▼▼▼

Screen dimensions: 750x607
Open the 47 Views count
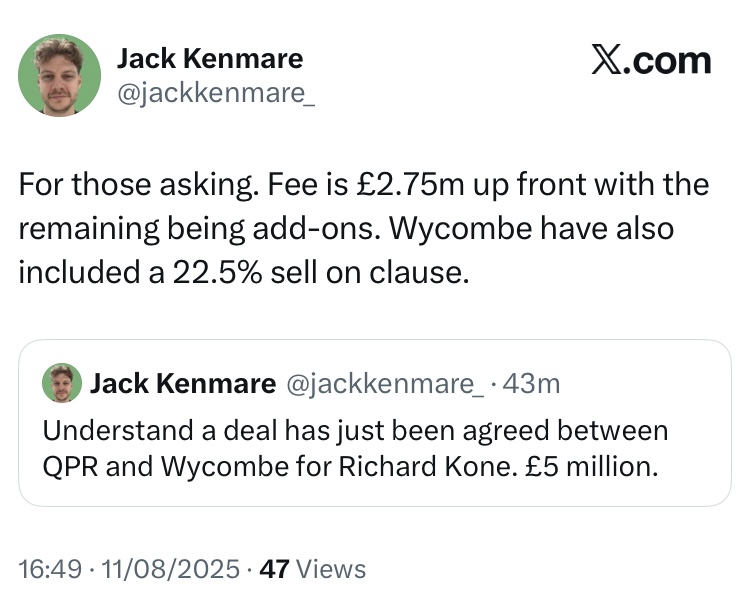(274, 569)
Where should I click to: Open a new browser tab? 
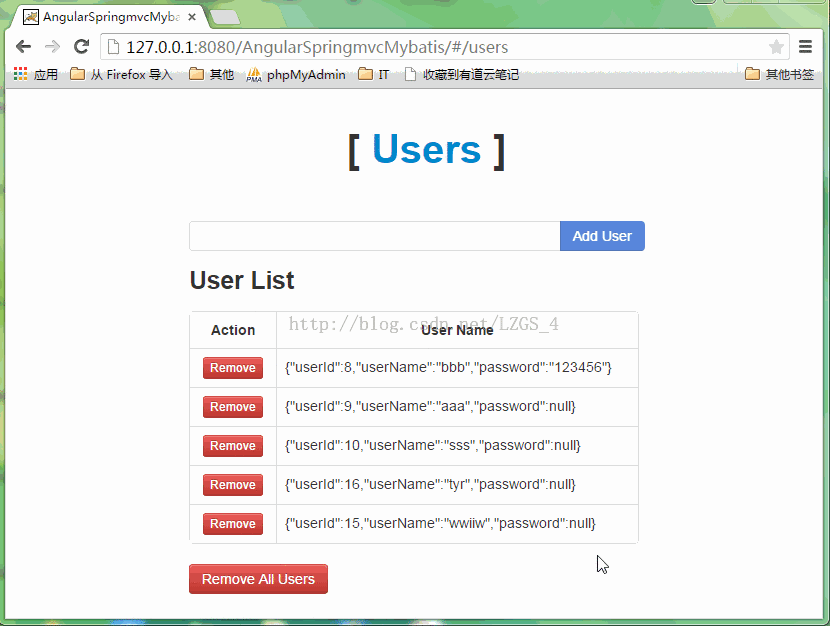[x=225, y=17]
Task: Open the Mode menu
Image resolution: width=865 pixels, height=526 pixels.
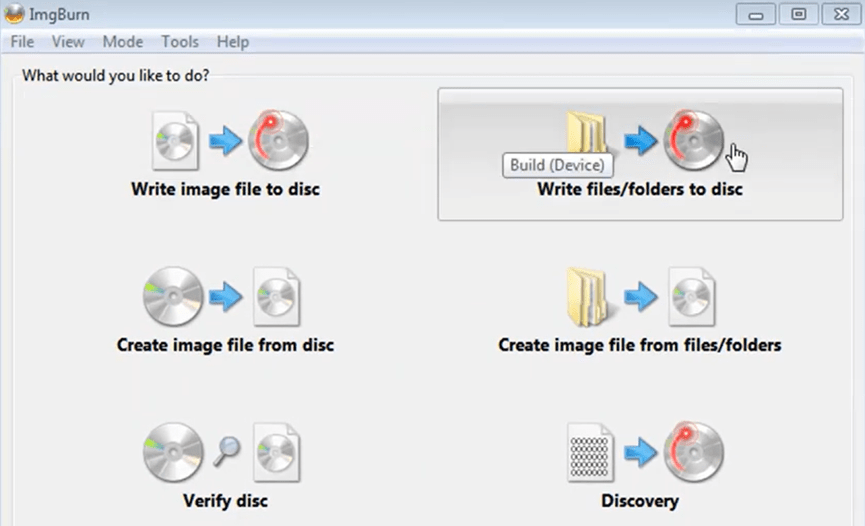Action: pyautogui.click(x=123, y=42)
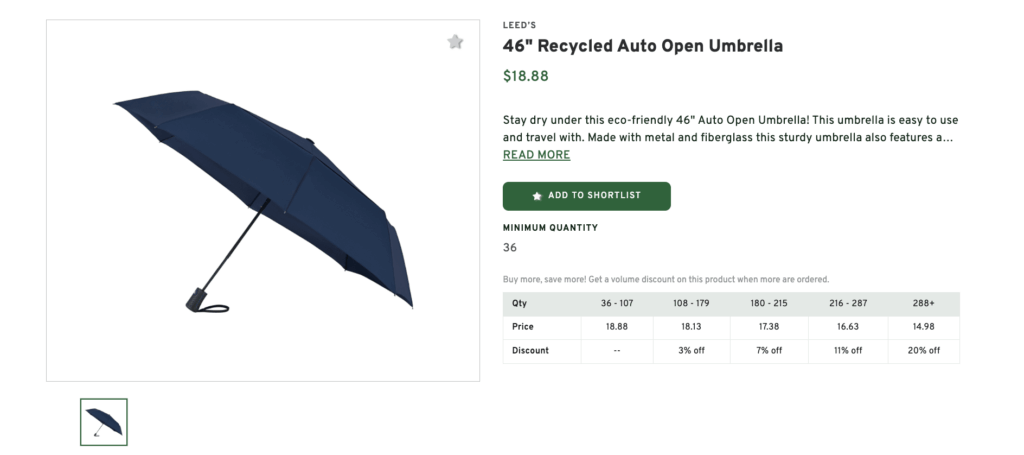Image resolution: width=1024 pixels, height=455 pixels.
Task: Select the 108 - 179 quantity tier
Action: tap(692, 303)
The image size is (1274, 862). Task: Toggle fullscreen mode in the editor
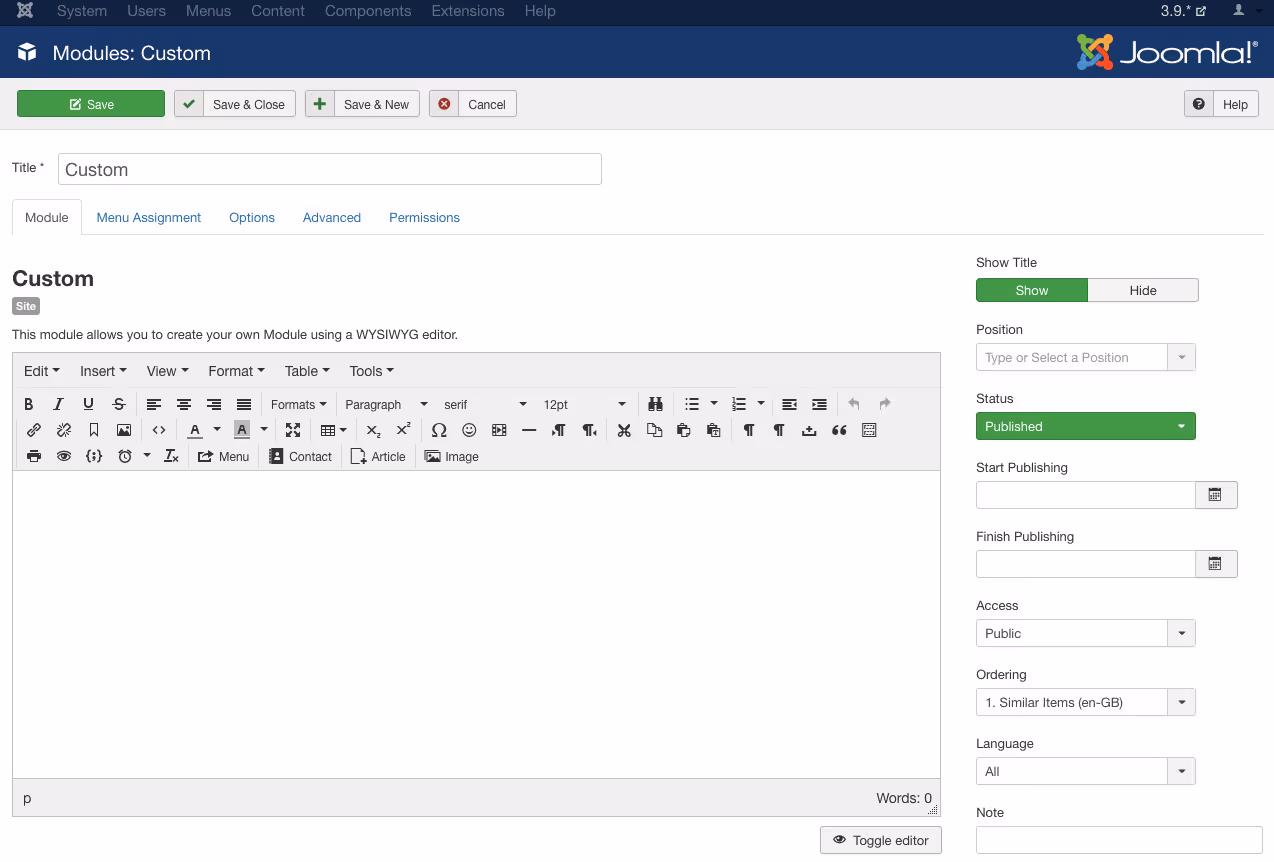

▲▲▲

Problem requirements = Please retype exactly the lines from the line containing "Open the 47 Views count" through the final line of the records above, inclusive, leaving out any pictures.

Finished exercise =
Open the 47 Views count
(274, 569)
Where should I click to: Open a new browser tab? 
[x=225, y=17]
Task: Open the Mode menu
Image resolution: width=865 pixels, height=526 pixels.
Action: pyautogui.click(x=123, y=42)
Image resolution: width=1024 pixels, height=455 pixels.
Task: Select the 108 - 179 quantity tier
Action: tap(692, 303)
The image size is (1274, 862). Task: Toggle fullscreen mode in the editor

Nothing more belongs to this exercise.